* [WHAT TO PRODUCE]:
Reproduce every one of the items below verbatim, keeping their original order.

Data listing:
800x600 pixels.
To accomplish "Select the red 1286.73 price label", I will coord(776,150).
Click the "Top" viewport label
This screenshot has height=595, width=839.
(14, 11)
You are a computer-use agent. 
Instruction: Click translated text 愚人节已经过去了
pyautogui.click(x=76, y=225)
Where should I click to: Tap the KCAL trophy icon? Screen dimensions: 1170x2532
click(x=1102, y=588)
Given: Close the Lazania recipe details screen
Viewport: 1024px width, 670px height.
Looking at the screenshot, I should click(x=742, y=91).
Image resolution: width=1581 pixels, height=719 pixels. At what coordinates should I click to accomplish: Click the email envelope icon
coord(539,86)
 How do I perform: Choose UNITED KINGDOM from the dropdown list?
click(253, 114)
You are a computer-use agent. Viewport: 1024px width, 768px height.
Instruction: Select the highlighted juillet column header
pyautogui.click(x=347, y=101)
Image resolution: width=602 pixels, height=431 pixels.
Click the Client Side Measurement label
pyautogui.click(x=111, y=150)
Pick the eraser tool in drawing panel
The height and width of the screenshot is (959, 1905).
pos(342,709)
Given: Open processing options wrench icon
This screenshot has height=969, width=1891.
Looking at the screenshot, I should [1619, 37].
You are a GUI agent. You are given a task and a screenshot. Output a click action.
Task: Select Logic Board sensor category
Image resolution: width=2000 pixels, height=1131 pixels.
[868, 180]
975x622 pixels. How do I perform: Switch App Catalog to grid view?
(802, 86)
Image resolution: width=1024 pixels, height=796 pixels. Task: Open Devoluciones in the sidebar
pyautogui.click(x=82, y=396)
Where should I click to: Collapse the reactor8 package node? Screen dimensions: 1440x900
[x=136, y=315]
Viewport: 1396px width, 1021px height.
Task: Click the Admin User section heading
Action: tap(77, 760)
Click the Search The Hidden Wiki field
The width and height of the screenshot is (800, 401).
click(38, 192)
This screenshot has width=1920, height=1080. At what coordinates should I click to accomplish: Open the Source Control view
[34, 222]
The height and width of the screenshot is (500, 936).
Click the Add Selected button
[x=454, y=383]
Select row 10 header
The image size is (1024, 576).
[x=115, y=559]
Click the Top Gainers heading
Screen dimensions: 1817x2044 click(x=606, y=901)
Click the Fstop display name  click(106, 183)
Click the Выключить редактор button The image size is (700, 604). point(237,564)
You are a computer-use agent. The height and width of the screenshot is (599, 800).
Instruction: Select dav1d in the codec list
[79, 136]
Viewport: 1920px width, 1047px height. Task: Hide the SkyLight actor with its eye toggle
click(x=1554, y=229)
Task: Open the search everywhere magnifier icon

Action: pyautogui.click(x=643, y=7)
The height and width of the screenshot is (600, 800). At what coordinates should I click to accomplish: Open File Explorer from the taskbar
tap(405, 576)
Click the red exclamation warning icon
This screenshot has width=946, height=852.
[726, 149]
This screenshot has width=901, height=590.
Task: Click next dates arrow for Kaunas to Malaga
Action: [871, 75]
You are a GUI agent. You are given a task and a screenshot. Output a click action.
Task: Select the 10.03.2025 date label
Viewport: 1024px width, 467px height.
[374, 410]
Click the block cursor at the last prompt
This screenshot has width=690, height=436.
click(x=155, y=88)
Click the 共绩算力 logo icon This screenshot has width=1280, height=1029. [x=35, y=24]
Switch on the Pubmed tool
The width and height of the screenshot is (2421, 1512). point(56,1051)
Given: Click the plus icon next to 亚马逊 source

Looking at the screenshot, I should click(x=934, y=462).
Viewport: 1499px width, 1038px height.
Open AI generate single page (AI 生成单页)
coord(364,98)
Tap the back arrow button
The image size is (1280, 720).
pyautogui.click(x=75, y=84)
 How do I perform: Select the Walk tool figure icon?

* [WRITTEN ANSWER]:
800x600 pixels.
To accomplish "Select the red 1286.73 price label", I will coord(776,150).
Click the "Top" viewport label
This screenshot has height=595, width=839.
(14, 11)
You are a computer-use agent. 
Instruction: Click translated text 愚人节已经过去了
pyautogui.click(x=76, y=225)
Where should I click to: Tap the KCAL trophy icon? Screen dimensions: 1170x2532
click(x=1102, y=588)
Given: Close the Lazania recipe details screen
Viewport: 1024px width, 670px height.
Looking at the screenshot, I should click(x=742, y=91).
Image resolution: width=1581 pixels, height=719 pixels. At what coordinates should I click to accomplish: Click the email envelope icon
coord(539,86)
 How do I perform: Choose UNITED KINGDOM from the dropdown list?
click(253, 114)
You are a computer-use agent. Viewport: 1024px width, 768px height.
Instruction: Select the highlighted juillet column header
pyautogui.click(x=347, y=101)
Image resolution: width=602 pixels, height=431 pixels.
Click the Client Side Measurement label
pyautogui.click(x=111, y=150)
Pick the eraser tool in drawing panel
The height and width of the screenshot is (959, 1905).
pos(342,709)
Given: Open processing options wrench icon
This screenshot has height=969, width=1891.
Looking at the screenshot, I should [1619, 37].
You are a GUI agent. You are given a task and a screenshot. Output a click action.
Task: Select Logic Board sensor category
Image resolution: width=2000 pixels, height=1131 pixels.
[868, 180]
975x622 pixels. How do I perform: Switch App Catalog to grid view?
(802, 86)
Image resolution: width=1024 pixels, height=796 pixels. Task: Open Devoluciones in the sidebar
pyautogui.click(x=82, y=396)
Where should I click to: Collapse the reactor8 package node? Screen dimensions: 1440x900
[x=136, y=315]
Viewport: 1396px width, 1021px height.
Task: Click the Admin User section heading
Action: tap(77, 760)
Click the Search The Hidden Wiki field
The width and height of the screenshot is (800, 401).
click(38, 192)
This screenshot has width=1920, height=1080. At what coordinates should I click to accomplish: Open the Source Control view
[34, 222]
The height and width of the screenshot is (500, 936).
Click the Add Selected button
[x=454, y=383]
Select row 10 header
The image size is (1024, 576).
[x=115, y=559]
Click the Top Gainers heading
Screen dimensions: 1817x2044 click(x=606, y=901)
Click the Fstop display name  click(106, 183)
Click the Выключить редактор button The image size is (700, 604). point(237,564)
You are a computer-use agent. The height and width of the screenshot is (599, 800).
Instruction: Select dav1d in the codec list
[79, 136]
Viewport: 1920px width, 1047px height. Task: Hide the SkyLight actor with its eye toggle
click(x=1554, y=229)
Task: Open the search everywhere magnifier icon

Action: pyautogui.click(x=643, y=7)
The height and width of the screenshot is (600, 800). At what coordinates should I click to accomplish: Open File Explorer from the taskbar
tap(405, 576)
Click the red exclamation warning icon
This screenshot has width=946, height=852.
[726, 149]
This screenshot has width=901, height=590.
Task: Click next dates arrow for Kaunas to Malaga
Action: [871, 75]
You are a GUI agent. You are given a task and a screenshot. Output a click action.
Task: Select the 10.03.2025 date label
Viewport: 1024px width, 467px height.
[374, 410]
Click the block cursor at the last prompt
This screenshot has width=690, height=436.
click(x=155, y=88)
Click the 共绩算力 logo icon This screenshot has width=1280, height=1029. [x=35, y=24]
Switch on the Pubmed tool
The width and height of the screenshot is (2421, 1512). point(56,1051)
Given: Click the plus icon next to 亚马逊 source

Looking at the screenshot, I should click(x=934, y=462).
Viewport: 1499px width, 1038px height.
Open AI generate single page (AI 生成单页)
coord(364,98)
Tap the back arrow button
The image size is (1280, 720).
pyautogui.click(x=75, y=84)
 How do I perform: Select the Walk tool figure icon?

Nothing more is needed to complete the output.